What is expected -> In the listing below, a line holding "Open the log list icon for DUL 06789" and a line holding "Image resolution: width=972" mark the range. Retype both exactly, with all lines between them.
__________
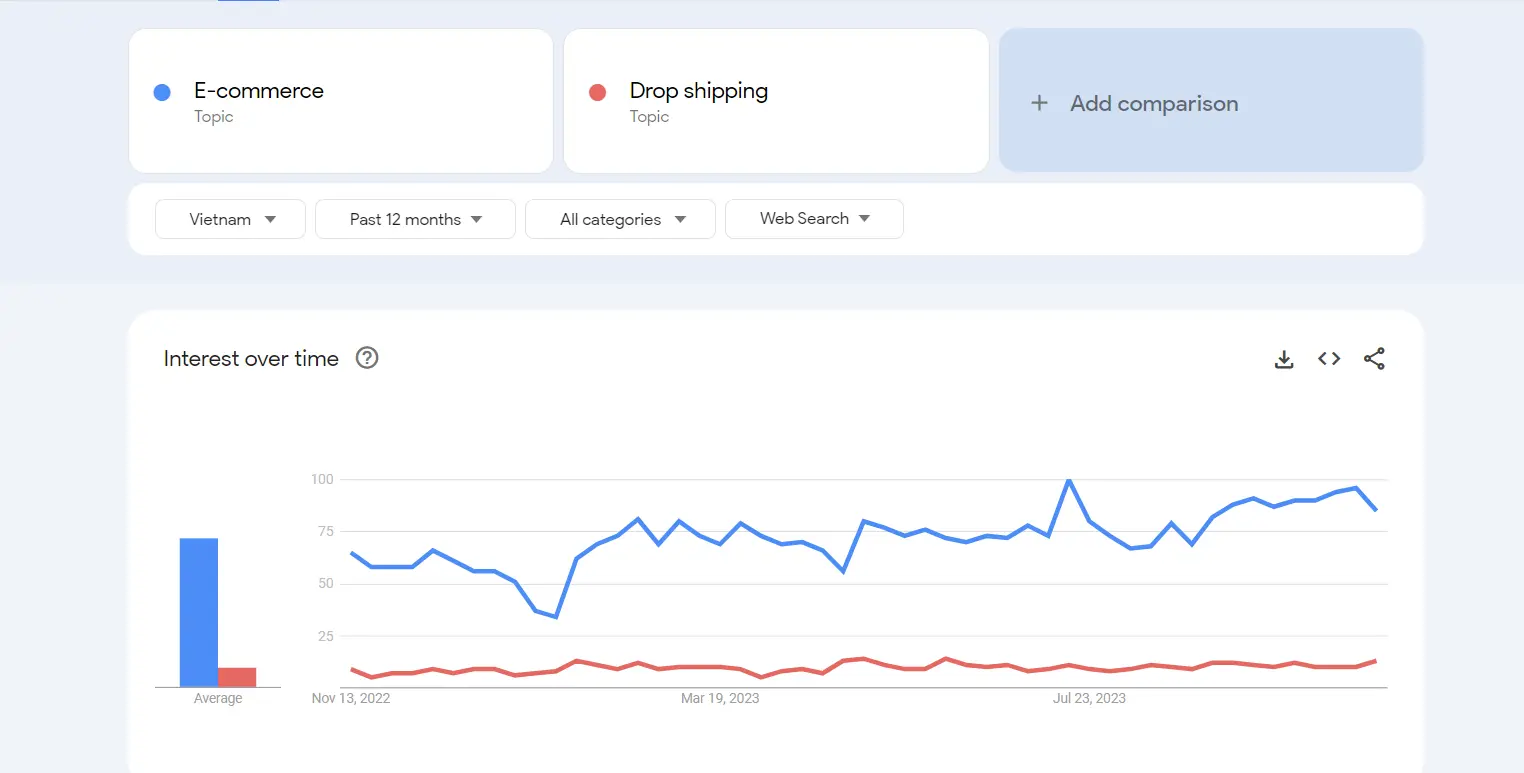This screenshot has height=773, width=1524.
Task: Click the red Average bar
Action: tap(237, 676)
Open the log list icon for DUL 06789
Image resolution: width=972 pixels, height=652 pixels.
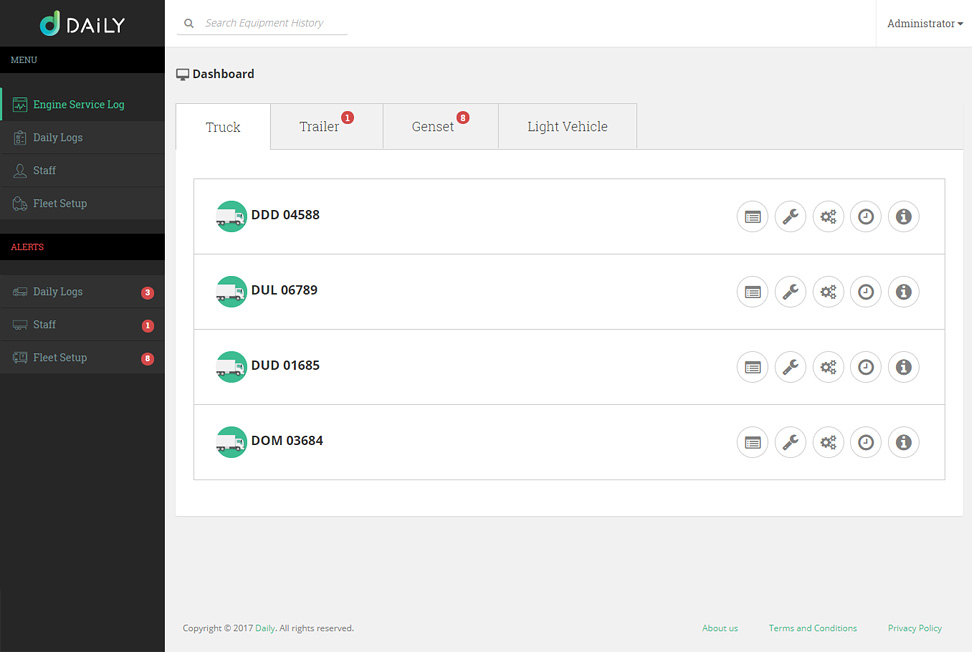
__________
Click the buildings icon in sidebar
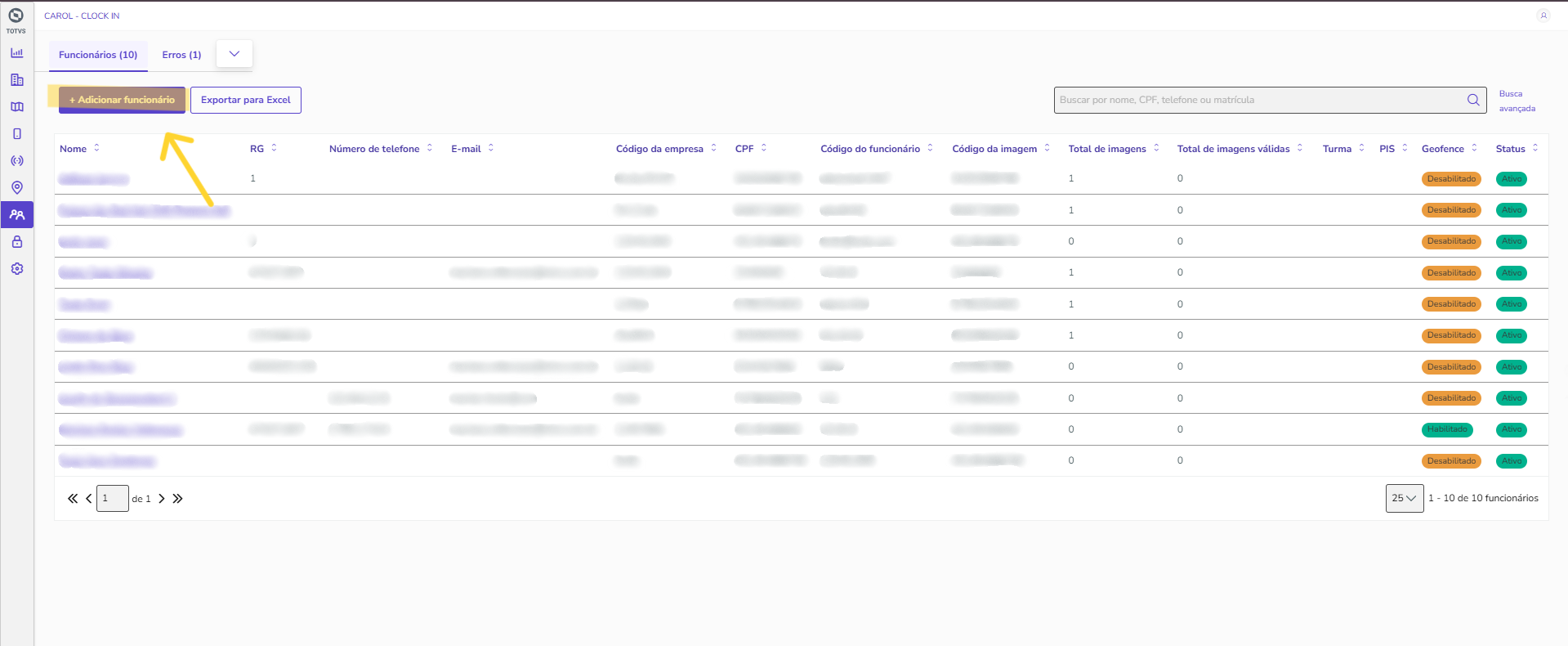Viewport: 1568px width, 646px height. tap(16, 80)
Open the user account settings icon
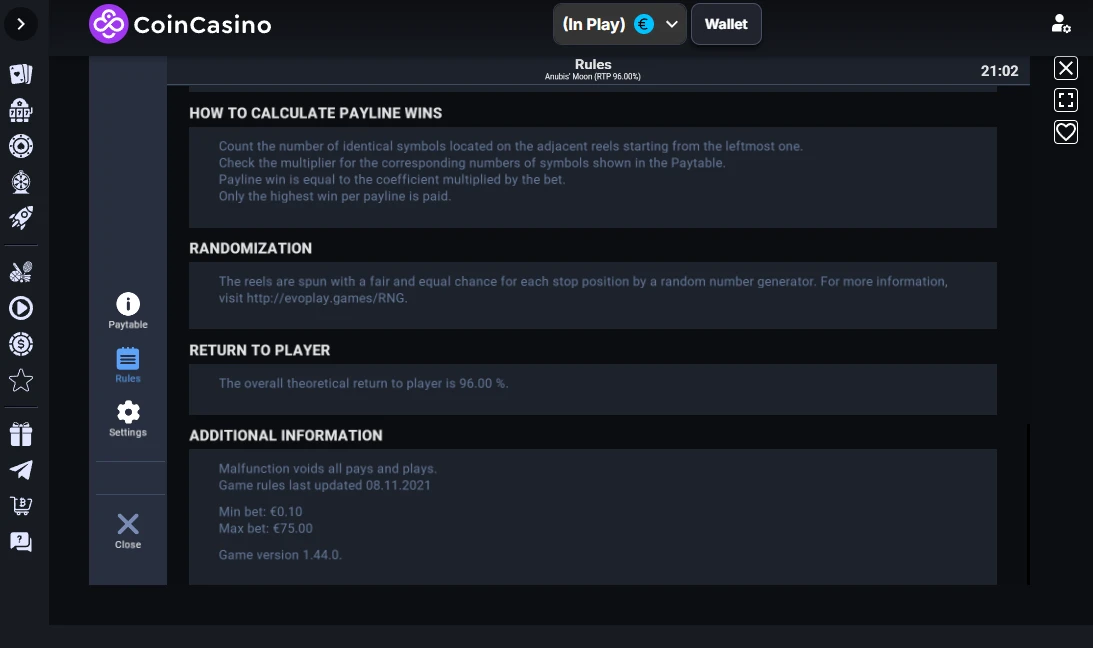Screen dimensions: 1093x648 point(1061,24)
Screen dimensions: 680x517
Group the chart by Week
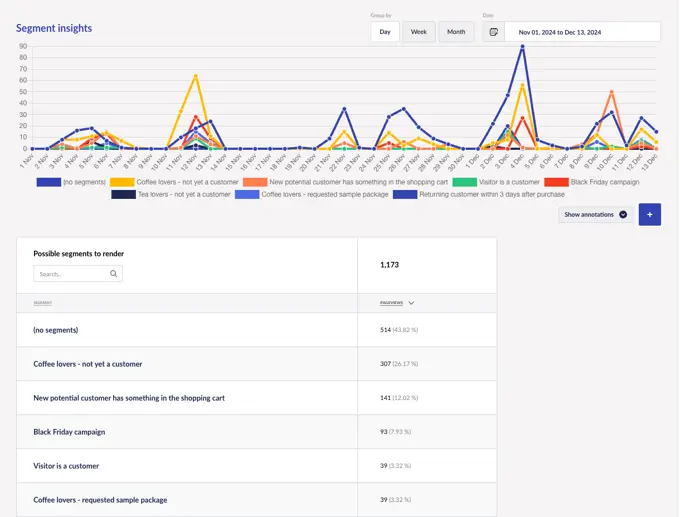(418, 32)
__________
Solved problem ->
Open the log list icon for DUL 06789
Image resolution: width=972 pixels, height=652 pixels.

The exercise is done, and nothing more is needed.